A Wall Street sign outside the New York Stock Exchange

Big U.S. banks had a great second quarter of 2023, but Wall Street doesn't seem impressed enough to commit new money to the sector.

Last Friday, Citigroup, JP Morgan and Wells Fargo reported better earnings than the previous quarter.

Thanks to rising interest rates and cost-cutting. They helped boost net interest income, the difference between the interest banks charge on loans and the interest they pay to acquire these funds from depositors.

"We reported solid results in the second quarter, with net income of $4.9 billion and revenue of $20.5 billion," said Wells Fargo CEO Charlie Scharf following the release of the results. "Our strong net interest income continued to benefit from higher interest rates, and we remained focused on controlling expenses."

"The banks benefited from the rise in interest rates," Anthony Denier, CEO of Webull, a commission-free trading platform, told International Business Times.

David Donovan, EVP of financial services at Publicis Sapient, agrees. "Citibank, JP Morgan and Wells Fargo showed stronger performances than the previous quarter, despite slower demand in investment banking and mergers and acquisitions," he told IBT. "JP Morgan and Wells Fargo benefited from higher net interest margin revenue due to elevated consumer and borrowing rates. JP Morgan got a nice boost from the First Republic acquisition, as that deal is accretive to the bottom line."

Denier is optimistic about the positive impact of rising interest rates on the sector. "Even with falling yields, net interest income will go higher, and stay strong, while net interest margins will compress," he said. "JP Morgan and Wells raised guidance for full-year net interest income on higher interest rates."

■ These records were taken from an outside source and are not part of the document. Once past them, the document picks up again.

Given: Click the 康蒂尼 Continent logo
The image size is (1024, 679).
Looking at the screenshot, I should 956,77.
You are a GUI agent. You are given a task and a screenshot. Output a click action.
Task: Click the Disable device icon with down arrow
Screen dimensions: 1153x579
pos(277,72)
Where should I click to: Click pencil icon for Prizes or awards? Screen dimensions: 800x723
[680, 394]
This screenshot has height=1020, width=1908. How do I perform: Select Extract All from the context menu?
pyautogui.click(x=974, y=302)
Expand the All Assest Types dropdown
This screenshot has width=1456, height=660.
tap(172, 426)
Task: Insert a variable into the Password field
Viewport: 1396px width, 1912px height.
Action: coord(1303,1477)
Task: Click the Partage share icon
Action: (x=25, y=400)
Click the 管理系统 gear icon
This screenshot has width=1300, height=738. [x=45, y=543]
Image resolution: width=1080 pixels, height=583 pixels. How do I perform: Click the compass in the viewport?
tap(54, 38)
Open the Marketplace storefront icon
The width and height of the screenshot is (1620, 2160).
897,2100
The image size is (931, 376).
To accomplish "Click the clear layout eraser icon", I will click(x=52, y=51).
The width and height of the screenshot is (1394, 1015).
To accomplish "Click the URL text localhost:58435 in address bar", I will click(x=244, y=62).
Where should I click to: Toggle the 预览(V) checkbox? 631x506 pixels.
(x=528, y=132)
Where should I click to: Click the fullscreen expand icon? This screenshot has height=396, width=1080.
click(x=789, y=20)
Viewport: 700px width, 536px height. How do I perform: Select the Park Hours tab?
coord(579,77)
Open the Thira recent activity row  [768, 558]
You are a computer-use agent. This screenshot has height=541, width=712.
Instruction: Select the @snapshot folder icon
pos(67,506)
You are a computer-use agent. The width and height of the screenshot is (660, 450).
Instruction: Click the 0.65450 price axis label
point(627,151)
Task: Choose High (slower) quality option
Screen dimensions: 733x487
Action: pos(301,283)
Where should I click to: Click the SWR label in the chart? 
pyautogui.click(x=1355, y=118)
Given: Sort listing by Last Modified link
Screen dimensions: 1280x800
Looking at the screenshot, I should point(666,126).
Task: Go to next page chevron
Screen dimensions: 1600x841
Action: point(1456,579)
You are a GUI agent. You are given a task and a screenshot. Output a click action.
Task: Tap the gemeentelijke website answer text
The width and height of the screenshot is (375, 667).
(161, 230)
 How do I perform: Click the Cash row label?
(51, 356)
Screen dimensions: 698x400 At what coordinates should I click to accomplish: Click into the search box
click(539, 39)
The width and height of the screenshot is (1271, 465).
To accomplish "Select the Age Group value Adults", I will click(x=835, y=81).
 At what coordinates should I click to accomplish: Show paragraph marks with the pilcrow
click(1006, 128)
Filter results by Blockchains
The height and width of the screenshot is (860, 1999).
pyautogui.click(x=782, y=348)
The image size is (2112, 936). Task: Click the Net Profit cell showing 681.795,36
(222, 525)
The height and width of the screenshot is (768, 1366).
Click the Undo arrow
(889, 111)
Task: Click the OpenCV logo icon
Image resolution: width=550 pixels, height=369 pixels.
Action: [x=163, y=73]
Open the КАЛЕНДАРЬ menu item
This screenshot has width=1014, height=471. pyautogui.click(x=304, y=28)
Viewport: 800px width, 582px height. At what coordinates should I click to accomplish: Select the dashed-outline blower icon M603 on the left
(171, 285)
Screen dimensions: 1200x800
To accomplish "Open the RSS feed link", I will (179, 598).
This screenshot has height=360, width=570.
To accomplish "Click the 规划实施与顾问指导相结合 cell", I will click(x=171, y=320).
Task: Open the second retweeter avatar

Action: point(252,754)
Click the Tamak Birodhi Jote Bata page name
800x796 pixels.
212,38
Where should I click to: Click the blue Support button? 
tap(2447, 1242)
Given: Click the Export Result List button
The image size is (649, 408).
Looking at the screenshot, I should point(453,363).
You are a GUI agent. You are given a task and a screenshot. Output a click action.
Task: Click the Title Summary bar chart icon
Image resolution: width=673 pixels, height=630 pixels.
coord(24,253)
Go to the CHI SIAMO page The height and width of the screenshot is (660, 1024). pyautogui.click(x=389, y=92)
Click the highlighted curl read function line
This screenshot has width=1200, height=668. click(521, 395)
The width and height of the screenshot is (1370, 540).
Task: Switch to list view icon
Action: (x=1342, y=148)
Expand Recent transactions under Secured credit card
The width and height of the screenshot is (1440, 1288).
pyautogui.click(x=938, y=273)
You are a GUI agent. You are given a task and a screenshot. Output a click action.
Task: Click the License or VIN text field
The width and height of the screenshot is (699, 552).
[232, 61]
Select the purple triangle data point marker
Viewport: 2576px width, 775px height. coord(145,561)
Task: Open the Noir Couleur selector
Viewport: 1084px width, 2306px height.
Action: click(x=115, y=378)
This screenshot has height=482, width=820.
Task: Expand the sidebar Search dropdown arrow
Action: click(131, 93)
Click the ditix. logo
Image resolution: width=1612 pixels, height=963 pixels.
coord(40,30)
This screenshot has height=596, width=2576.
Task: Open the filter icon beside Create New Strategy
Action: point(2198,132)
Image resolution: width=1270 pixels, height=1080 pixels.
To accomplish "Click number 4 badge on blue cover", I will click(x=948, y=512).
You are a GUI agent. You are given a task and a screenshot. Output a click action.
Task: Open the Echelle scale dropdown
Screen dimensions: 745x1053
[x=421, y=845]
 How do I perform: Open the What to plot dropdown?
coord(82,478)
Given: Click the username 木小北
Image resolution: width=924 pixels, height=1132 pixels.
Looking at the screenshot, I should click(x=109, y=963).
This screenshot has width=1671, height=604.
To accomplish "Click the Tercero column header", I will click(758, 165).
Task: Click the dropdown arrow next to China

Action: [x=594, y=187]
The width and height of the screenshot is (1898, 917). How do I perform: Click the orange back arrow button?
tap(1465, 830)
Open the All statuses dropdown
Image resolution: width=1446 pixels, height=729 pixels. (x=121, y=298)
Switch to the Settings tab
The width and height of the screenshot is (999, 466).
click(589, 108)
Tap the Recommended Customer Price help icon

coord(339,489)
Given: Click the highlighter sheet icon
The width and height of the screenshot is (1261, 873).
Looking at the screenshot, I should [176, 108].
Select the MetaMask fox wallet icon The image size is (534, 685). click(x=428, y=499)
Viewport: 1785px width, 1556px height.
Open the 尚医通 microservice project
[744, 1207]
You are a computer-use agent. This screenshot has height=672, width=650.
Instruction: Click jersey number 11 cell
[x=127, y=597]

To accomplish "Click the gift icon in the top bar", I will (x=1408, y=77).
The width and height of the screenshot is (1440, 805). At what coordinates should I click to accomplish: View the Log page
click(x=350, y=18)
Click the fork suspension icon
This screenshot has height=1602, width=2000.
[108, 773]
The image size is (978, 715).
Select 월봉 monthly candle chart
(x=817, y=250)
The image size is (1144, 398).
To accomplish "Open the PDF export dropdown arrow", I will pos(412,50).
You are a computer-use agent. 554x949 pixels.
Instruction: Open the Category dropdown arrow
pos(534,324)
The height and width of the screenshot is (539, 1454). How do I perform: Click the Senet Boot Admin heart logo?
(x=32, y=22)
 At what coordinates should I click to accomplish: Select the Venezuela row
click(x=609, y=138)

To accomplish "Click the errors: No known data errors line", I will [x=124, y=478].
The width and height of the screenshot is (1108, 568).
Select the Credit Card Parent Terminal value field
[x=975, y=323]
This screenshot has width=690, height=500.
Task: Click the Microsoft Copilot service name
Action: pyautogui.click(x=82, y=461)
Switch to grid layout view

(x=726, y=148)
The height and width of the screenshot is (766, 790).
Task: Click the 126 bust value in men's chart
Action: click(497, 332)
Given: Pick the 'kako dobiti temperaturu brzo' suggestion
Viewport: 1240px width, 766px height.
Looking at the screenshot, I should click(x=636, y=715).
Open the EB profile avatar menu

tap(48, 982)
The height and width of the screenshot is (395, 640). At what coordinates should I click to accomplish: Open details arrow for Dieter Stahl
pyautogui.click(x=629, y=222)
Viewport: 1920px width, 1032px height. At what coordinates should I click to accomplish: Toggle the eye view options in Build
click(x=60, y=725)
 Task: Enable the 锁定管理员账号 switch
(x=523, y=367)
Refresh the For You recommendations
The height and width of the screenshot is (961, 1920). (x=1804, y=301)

Another factor contributing to banks' top and bottom lines is a healthy economy boosting consumer loan demand. For instance, JP Morgan's loans rose at an annual rate of 19%, while debit and credit card sales grew at 7%. In addition, Citigroup saw double-digit growth in its credit card business.

"The U.S. economy continues to be resilient," said JP Morgan chairman and CEO Jamie Dimon. "Consumer balance sheets remain healthy, and consumers are spending, albeit a little more slowly. Labor markets have softened somewhat, but job growth remains strong."

Wall Street liked what it saw in the financial reports of the three banks sending their shares sharply higher at the opening of Friday's trading session. But the rally faded by the end of the session, with the shares of Citigroup and Wells Fargo ending in the red and JP Morgan shares closing near flat.

The cooling off Wall Street sentiment toward banking shares could be just profit-taking. But it could reflect several concerns among bank leaders over the headwinds the sector faces in the future.

"Consumers are slowly using up their cash buffers, core inflation has been stubbornly high (increasing the risk that interest rates go higher and stay higher for longer), quantitative tightening of this scale has never occurred, fiscal deficits are large and the war in Ukraine continues, which in addition to the huge humanitarian crisis for Ukrainians, has large potential effects on geopolitics and the global economy," said Dimon. "While we cannot predict how these factors will play out, we are currently managing the firm to reliably meet the needs of our customers and clients in all environments."

Scharf is concerned about commercial loan charge-offs increased driven by a small number of borrowers in commercial banking, primarily in the office portfolio.

The San Francisco-based bank saw a $949 million jump in funds for credit losses, primarily for commercial real estate office loans and credit card loan balances. "While we haven't seen significant losses in our office portfolio to date, we are reserving for the weakness that we expect to play out in that market over time," said Scharf.

Donovan expects investors and analysts to closely monitor critical factors such as consumer credit and loan demand, credit card defaults and provisions for credit loss during the earnings reports. "Higher borrowing rates could dampen these factors and potentially impact earnings," he said.

"Also, the new capital rules requiring higher reserves, a response to previous bank failures, will require banks to adapt for future operations," Donovan added. "Despite underperforming bank stocks to the S&P 500 and Nasdaq 100, the Q2 earnings will be closely scrutinized to assess whether the banks can reverse this trend and regain market momentum."